Stated goal → Find each line below that contains the word "icon", treating uppercase and lowercase as different, and copy those lines.

___ Stored rows

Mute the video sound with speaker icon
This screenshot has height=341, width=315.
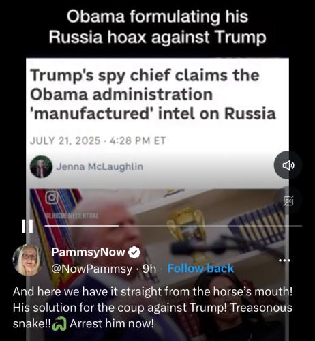288,165
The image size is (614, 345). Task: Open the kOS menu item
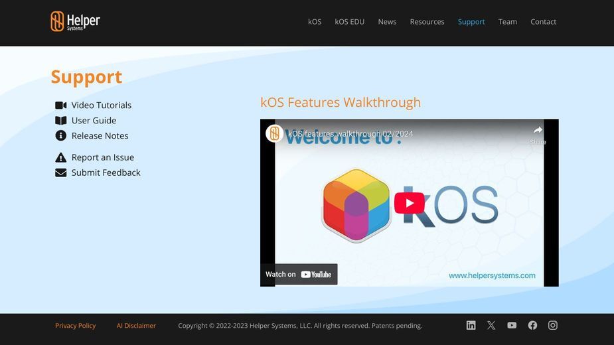pyautogui.click(x=315, y=22)
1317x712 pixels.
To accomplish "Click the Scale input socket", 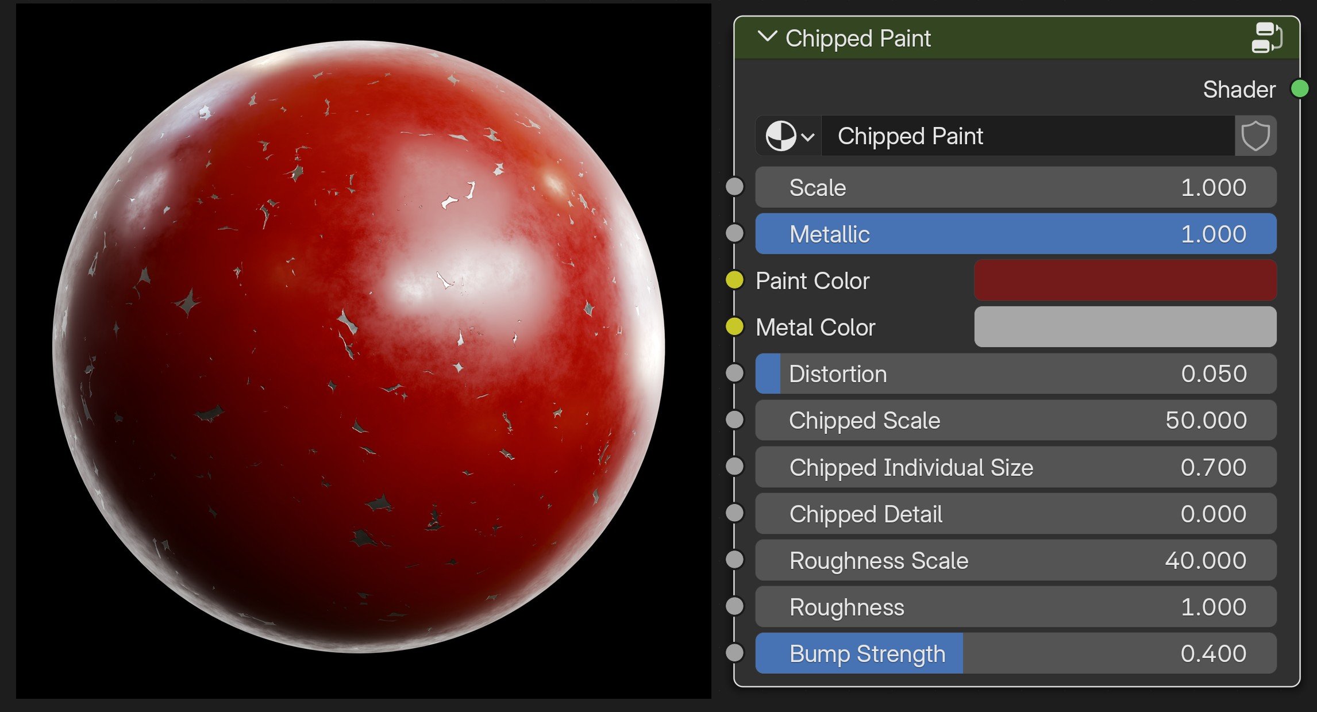I will click(x=735, y=187).
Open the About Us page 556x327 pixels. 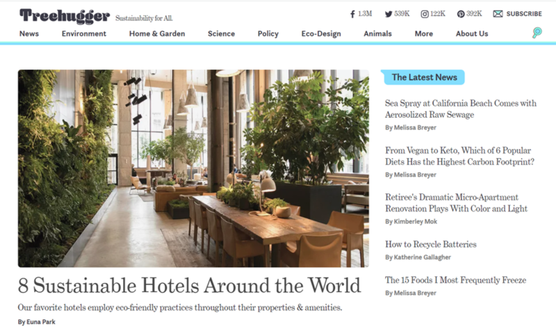[x=472, y=33]
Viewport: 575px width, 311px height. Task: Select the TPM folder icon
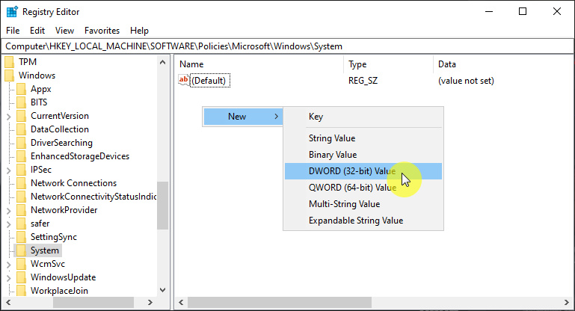(10, 62)
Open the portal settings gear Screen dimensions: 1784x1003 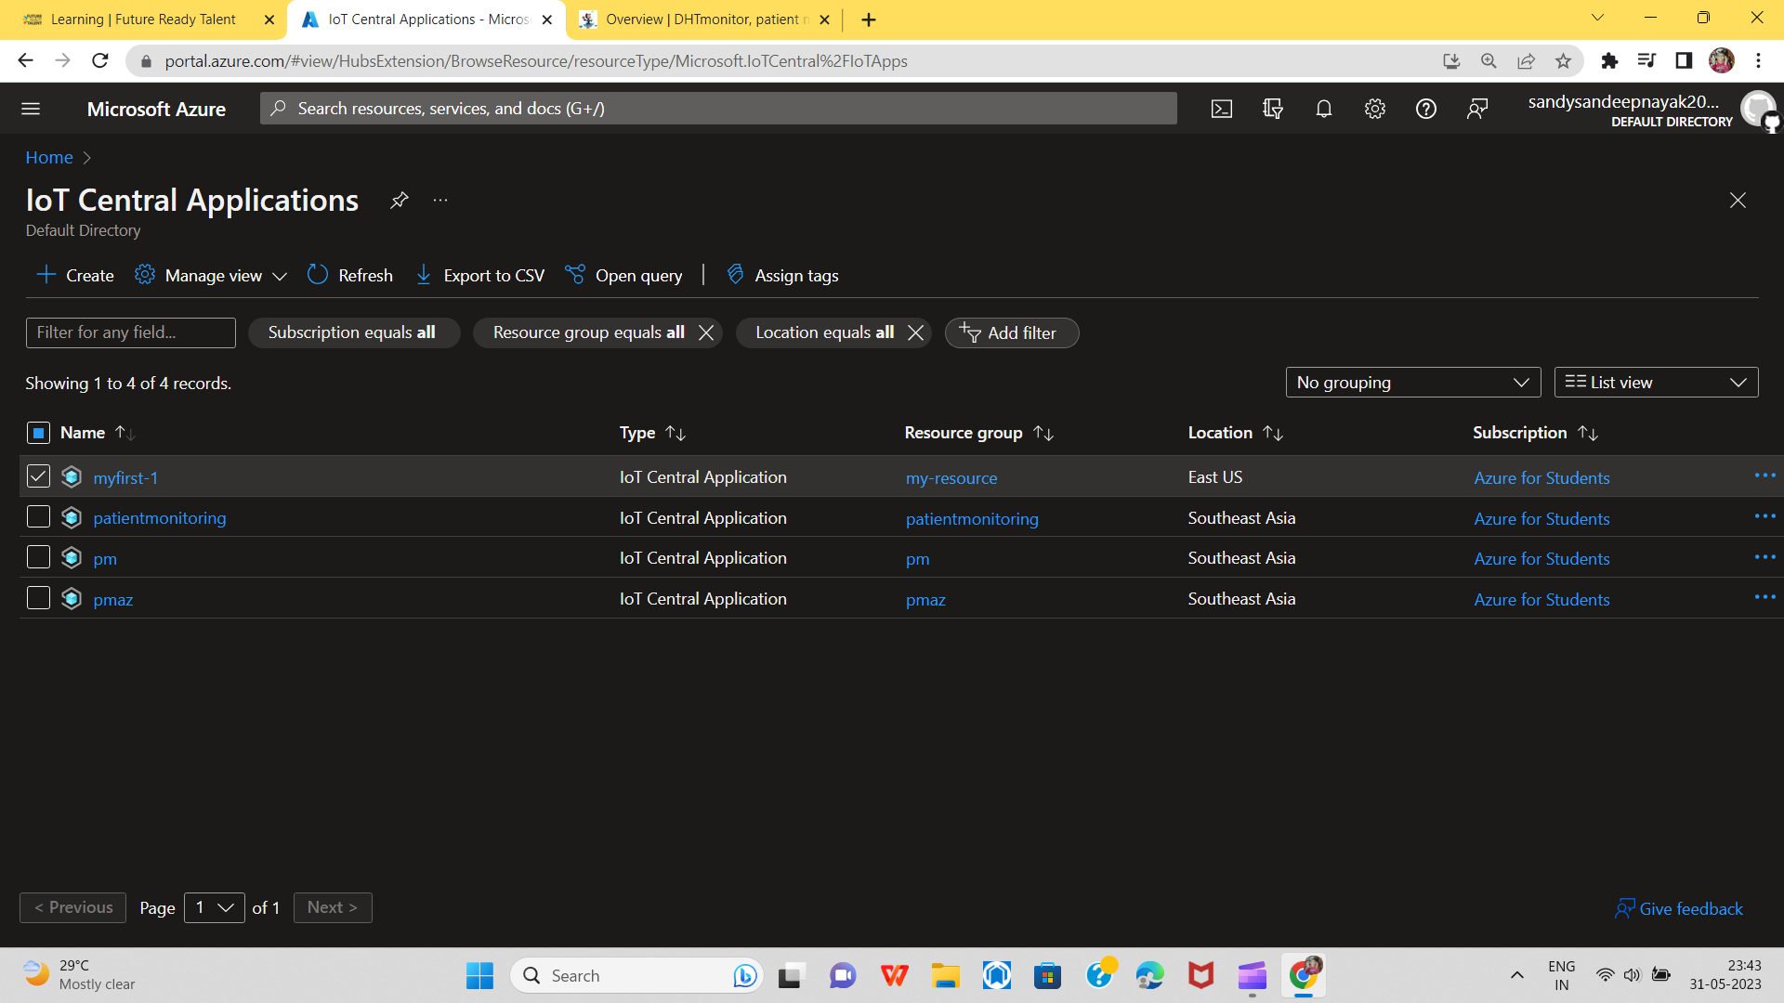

______

Result of the task →
Mute the video sound with speaker icon
Viewport: 575px width, 311px height. Task: Select the TPM folder icon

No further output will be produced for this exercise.